Listen Print
Date: Oct 15 1998
From: Jim Hill
To: ask_tim@oreilly.com
Subject: Missing UNIX apps. for Palm

Nice to see that ORA's desertion of the UNIX community continues apace. On my home system, the prc-tools, pilot-link, and xcopilot (Experienced readers will recognize these as the software tools that went completely unmentioned in The Ultimate Guide) take up a bit less than 10 MB. The CD shipping with the book must be awfully good if they got it so jam-packed with WinMac stuff that no room was left for the UNIX folks.

Jim Hill


Jim,

We'd love to cover the UNIX tools in the second edition of the PalmPilot book. David Pogue is not a programmer, and didn't focus on UNIX because he doesn't know anything about it. None of our tech reviewers mentioned this stuff as important, so we didn't know to look for it.

We'd love to hear more about these UNIX tools. More than anything else, we'd need someone to contribute some information. (The programming chapter in the existing book was contributed by someone else rather than written by David Pogue, who is not a programmer.)

I'm sorry you read more into the omission than that.

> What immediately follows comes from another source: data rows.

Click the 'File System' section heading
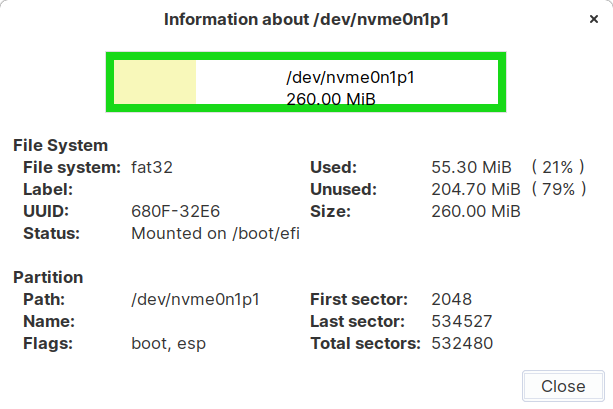This screenshot has width=613, height=409. (60, 145)
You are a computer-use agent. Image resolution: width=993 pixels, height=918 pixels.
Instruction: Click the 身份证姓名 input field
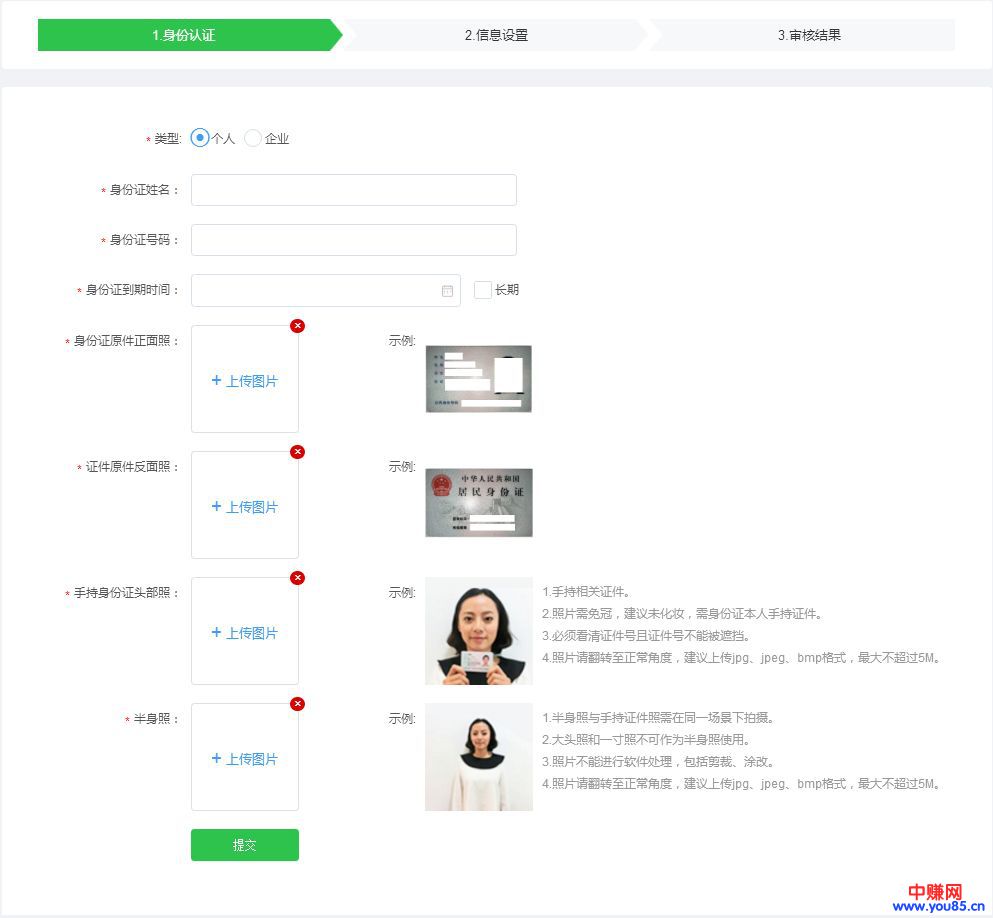[x=354, y=190]
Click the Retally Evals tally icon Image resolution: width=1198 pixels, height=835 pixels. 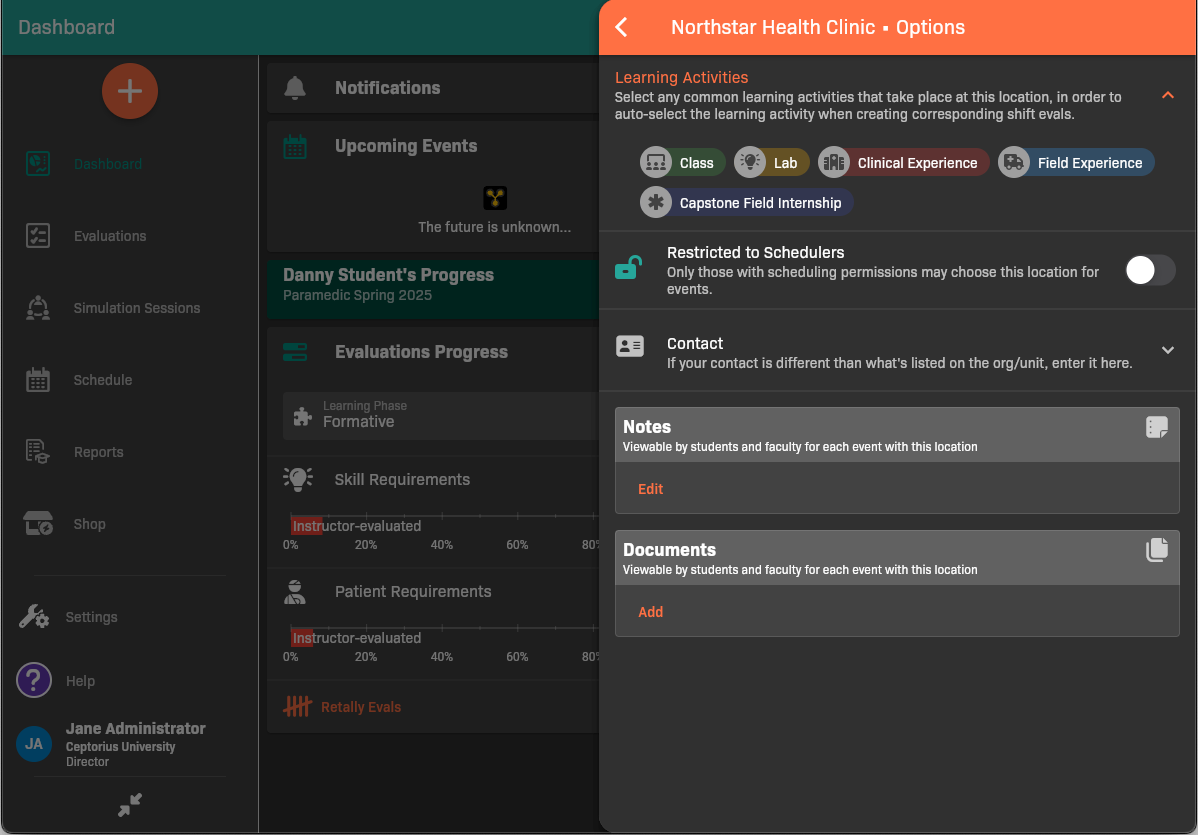point(297,707)
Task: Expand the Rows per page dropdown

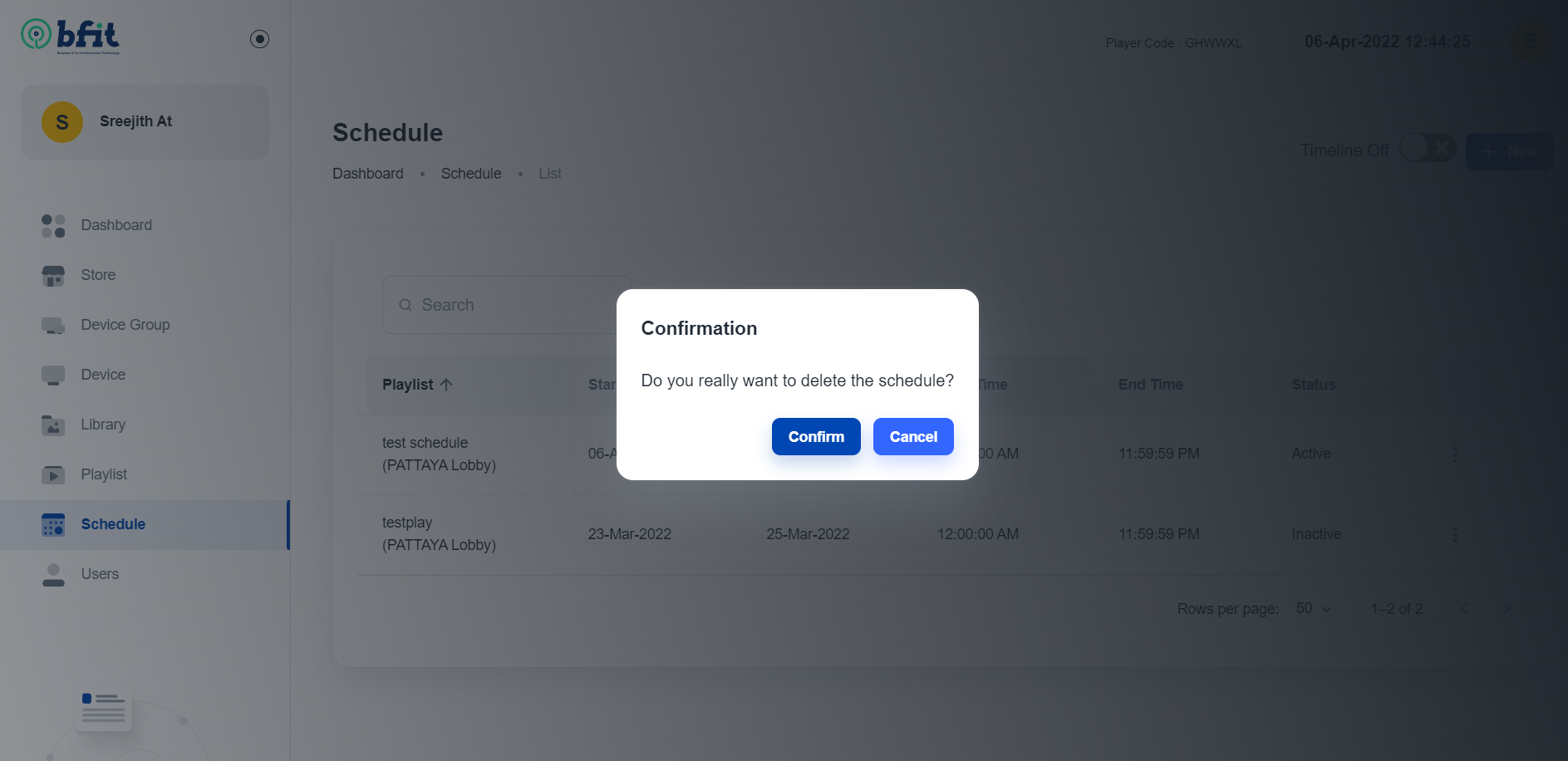Action: coord(1314,609)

If you think that I've "deserted" UNIX, what do you make of all the energy I've been putting into Perl and other open source software derived from UNIX? (Were you aware of the Perl Conference, the Open Source Developer's Day, the behind-the-scenes PR work we did to get Linus Torvalds on the cover of Forbes (with an inside pictorial spread about Larry Wall, Brian Behlendorf of Apache, and other open source leaders). Not to mention new editions of many of our old standby UNIX books, as well as new books on subjects such as Samba, mysql, python, and tcl/tk.

O'Reilly has grown as a publishing company; we're bigger than we used to be, and that means we publish more books. We actually published more books on UNIX and UNIX-derived topics in the past year than in the days when UNIX made up our entire list! (We used to publish 15-20 books a year, now it's up to 60-75, so even if we publish more UNIX books than ever before, they will be only a small part of our list.)

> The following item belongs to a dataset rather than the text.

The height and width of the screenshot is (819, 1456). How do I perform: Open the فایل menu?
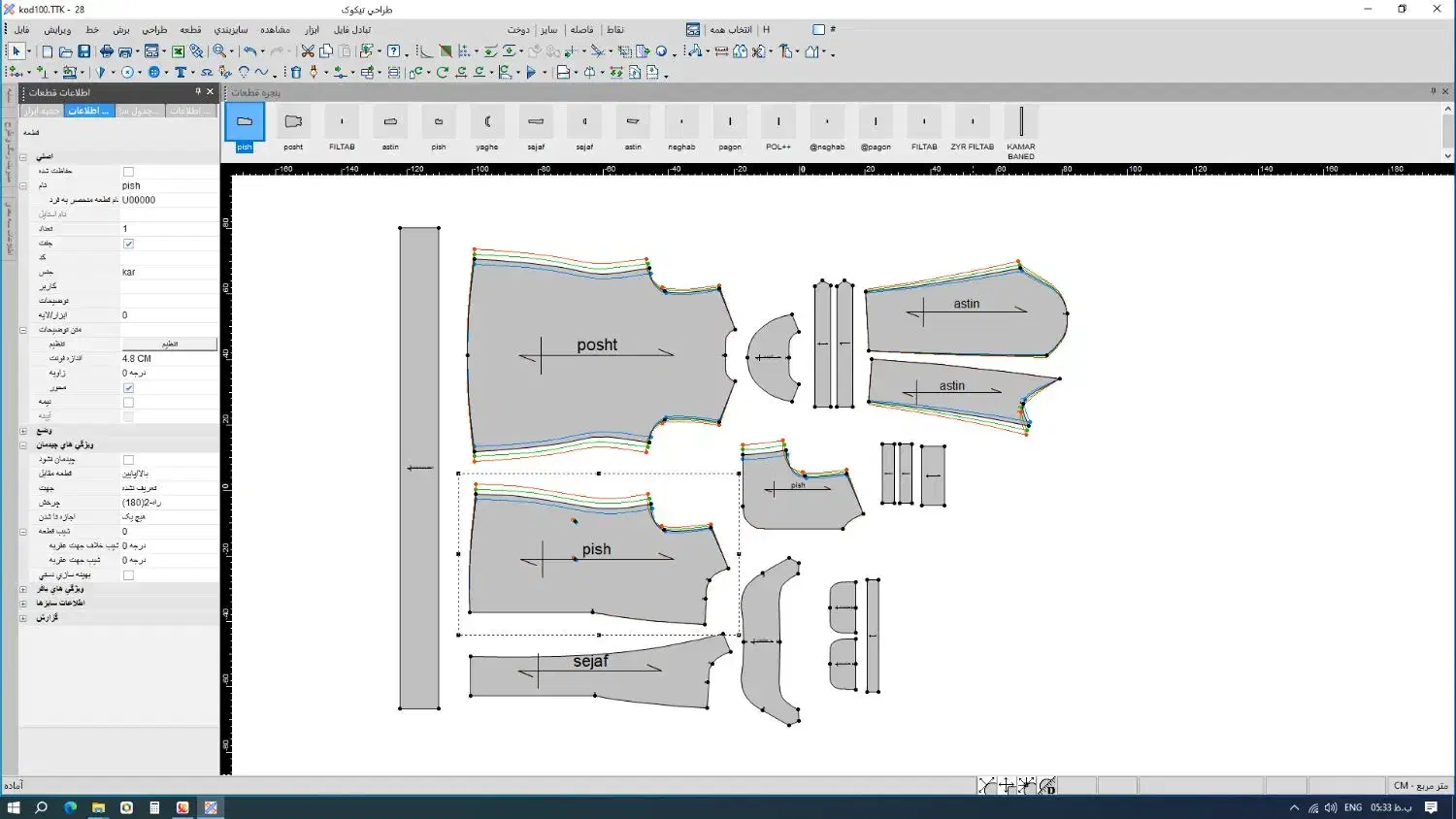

It's silly to take the fact that all our books are no longer about UNIX as a sign that we've "deserted the fold." I guarantee you that we've done more work in the past year to promote UNIX/Linux and other open source technologies than ever before in our history.

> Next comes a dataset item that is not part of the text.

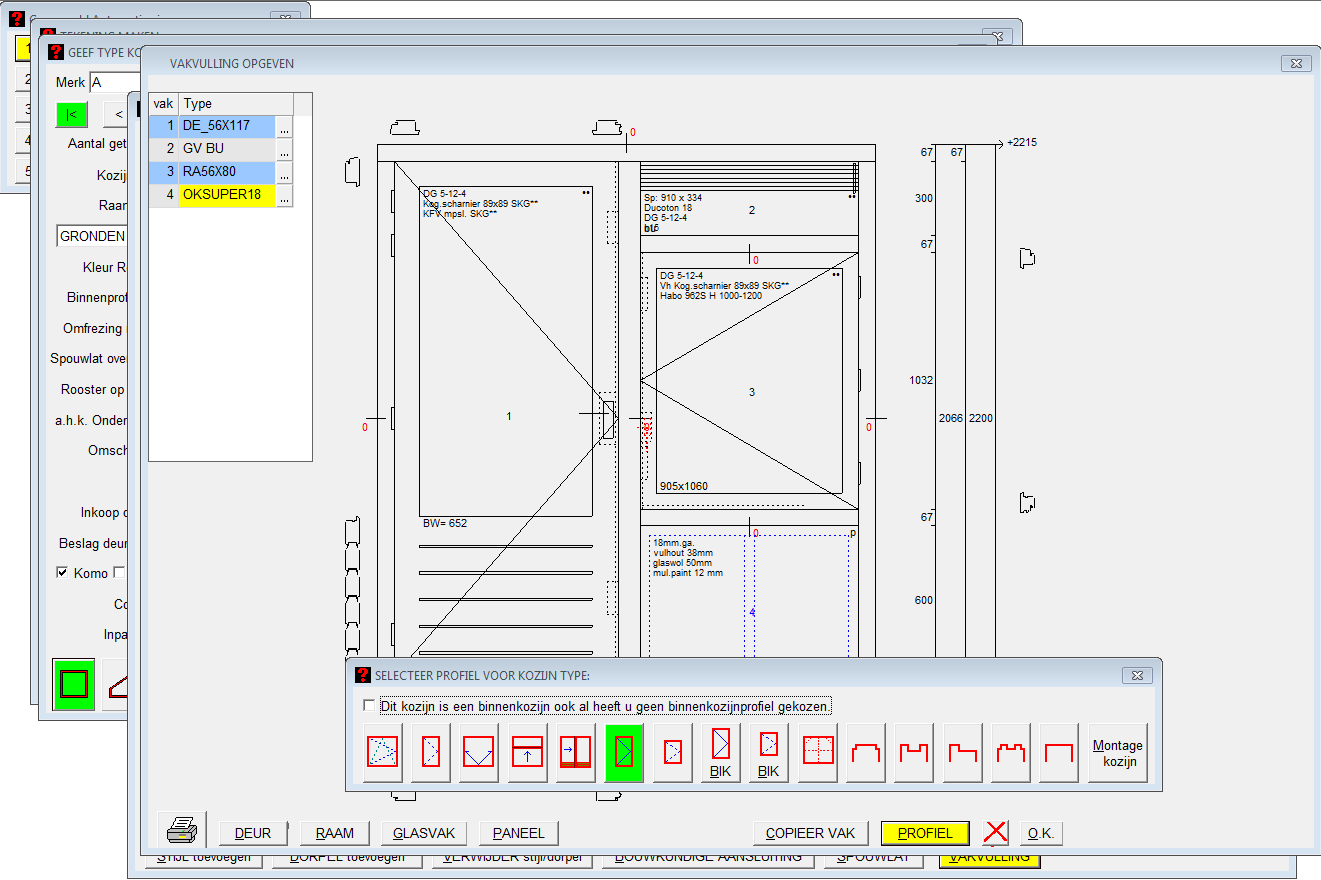Click the yellow PROFIEL button
1321x880 pixels.
click(x=924, y=833)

But let's get back to the specifics: given that David is not a UNIX guy or a programmer, and we need someone who is both to do a good job on the palmpilot UNIX tools, do we have any volunteers to supply some solid information on this topic for the second edition of the book? Also, even if you can't help, let us know how important these tools are to you.

Please send mail to me if you think you can help.